Les parlementaires socialistes, lors de leur réunion de groupe, ont décidé ce mercredi de modifier à nouveau la carte des régions, et de créer un ensemble « Grand Est » regroupant la Lorraine, la Champagne-Ardenne et l’Alsace.

Après le « gribouillis » de coin de table élyséens, c’est au puzzle que jouent désormais les députés socialistes, avec un mépris affiché pour les « provinciaux », ces curieux bipèdes qui peuplent les contrées de l’outre-périphérique. Décidemment, ces gens vivent dans un autre monde.
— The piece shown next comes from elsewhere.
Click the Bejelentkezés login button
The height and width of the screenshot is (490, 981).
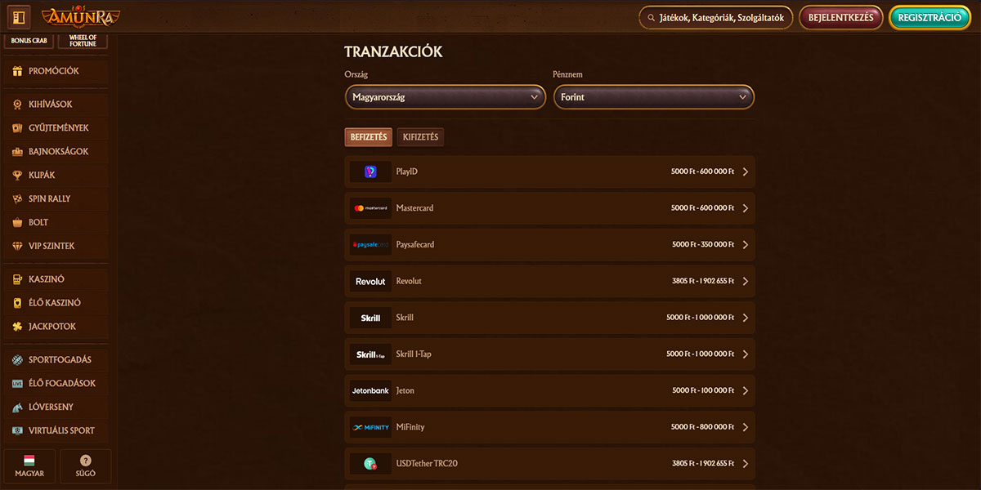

Ironie du sort, lors de leur réunion de groupe de parlementaires, les socialistes « alsaciens » ont été mis en minorité par leurs compères du « Grand Est ». Ils ont  pu goûter au sort peu enviable qu’ils comptaient réserver aux Alsaciens en cas de fusion avec la Lorraine : celui d’éternels minoritaires, condamnés au silence.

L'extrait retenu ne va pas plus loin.